Suspicions have fallen on the Somali militant group, al-Shabab, which is active in areas of Somalia close to the Kenyan border.
Somali Prime Minister Abdiweli Mohamed Ali says he has sympathy for the victims, but could not confirm who was responsible.
“All we have is that preliminary information, I'm not privy to any inside information about the incident, but we are looking into it and we will try to help as much as we can," said Ali. "And we are still gathering information about who might be responsible but we don't have an indication of who did it.”
In an earlier statement, Ali did decry what he called the “continuous threats of Al-Shabab terrorists” to refugees and aid workers.
Somalia's Transitional Federal Government has very little presence in southern Somalia, and no capacity to police the border. But Prime Minister Ali says his country will do what it can.
“So the best we can do now is to condemn this act, and all we can do in terms of moral support and in terms of intelligence gathering, we will do our best to help,” Ali added.
The kidnapping came just three weeks after another aid worker, a driver for the group CARE, was kidnapped from Dadaab.
The spate of violence is spreading fear among the more than 460,000 refugees living in the camps.
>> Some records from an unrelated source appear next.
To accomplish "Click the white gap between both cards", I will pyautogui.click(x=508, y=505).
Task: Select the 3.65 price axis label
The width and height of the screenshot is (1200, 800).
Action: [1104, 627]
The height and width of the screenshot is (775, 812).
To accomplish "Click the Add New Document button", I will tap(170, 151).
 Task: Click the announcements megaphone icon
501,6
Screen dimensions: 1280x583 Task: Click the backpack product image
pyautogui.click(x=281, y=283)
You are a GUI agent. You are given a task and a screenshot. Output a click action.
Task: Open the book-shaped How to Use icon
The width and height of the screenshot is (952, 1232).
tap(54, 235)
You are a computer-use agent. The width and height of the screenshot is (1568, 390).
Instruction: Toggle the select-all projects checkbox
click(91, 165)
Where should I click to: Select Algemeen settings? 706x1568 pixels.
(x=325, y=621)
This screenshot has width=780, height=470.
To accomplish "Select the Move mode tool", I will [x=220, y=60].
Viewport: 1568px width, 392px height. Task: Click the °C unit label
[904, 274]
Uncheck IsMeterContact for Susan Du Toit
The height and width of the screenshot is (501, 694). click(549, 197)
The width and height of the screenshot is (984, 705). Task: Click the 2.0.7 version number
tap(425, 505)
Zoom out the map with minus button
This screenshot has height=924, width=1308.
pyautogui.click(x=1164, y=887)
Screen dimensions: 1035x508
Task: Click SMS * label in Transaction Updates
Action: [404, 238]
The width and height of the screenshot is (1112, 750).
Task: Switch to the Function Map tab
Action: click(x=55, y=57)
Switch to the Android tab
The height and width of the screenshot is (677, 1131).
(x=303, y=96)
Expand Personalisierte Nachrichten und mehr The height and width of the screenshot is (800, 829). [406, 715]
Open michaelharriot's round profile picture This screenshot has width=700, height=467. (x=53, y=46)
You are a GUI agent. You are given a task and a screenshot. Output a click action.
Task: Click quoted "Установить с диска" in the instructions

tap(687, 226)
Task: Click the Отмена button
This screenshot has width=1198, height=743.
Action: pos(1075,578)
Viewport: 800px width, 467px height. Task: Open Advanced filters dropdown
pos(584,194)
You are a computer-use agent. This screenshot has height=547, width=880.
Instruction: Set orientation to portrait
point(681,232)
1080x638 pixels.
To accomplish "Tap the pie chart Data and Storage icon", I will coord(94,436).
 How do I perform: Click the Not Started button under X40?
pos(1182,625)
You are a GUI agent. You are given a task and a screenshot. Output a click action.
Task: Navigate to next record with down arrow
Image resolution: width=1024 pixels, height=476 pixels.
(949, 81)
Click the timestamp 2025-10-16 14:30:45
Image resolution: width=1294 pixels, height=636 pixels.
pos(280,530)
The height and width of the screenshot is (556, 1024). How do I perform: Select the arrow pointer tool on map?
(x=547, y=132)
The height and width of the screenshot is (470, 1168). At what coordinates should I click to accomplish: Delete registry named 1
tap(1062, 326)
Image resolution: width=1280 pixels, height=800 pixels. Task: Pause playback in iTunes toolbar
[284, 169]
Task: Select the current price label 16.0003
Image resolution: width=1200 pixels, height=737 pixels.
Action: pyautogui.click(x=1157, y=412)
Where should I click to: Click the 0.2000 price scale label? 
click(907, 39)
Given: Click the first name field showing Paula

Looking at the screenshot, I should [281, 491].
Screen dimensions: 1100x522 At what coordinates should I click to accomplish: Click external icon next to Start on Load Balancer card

Hassan Bashir, a resident refugee, says he is concerned the violence will disrupt the aid effort.
“For us, we are very scared as the refugees in the camps and we are really facing insecurity problems," said Bashir. "This is very very bad for us. Because it is affecting the people that are always helping us here, and they are targeted. You know, it is a very very bad condition.”
The United Nations temporarily suspended some of its aid operations in the camp Friday to reassess the security situation. Other groups, including Oxfam and CARE, have taken similar measures.
Kenyan police have said the gunmen in Thursday's attack came from within the refugee camps.
Bashir confirmed that al-Shabab militants are living among other refugees inside Dadaab, and says rumors abound about who was responsible for the recent attacks.
“We can see that these people are with us, and we don't know who they are. And maybe somebody is hiding somewhere in the camps and then in the night or maybe in the daytime you don't know what he is carrying or what he is going to do," Bashir said. "So actually we are saying it is [up to] the government to do the efforts to control these kinds of security problems we're experiencing in the camps.”
Somali militants have also been blamed for kidnapping two other westerners and killing another in the past two months in the Kenyan resort town of Lamu.
Kenyan police have vowed to increase enforcement at the border with Somalia in response to the attacks in Lamu.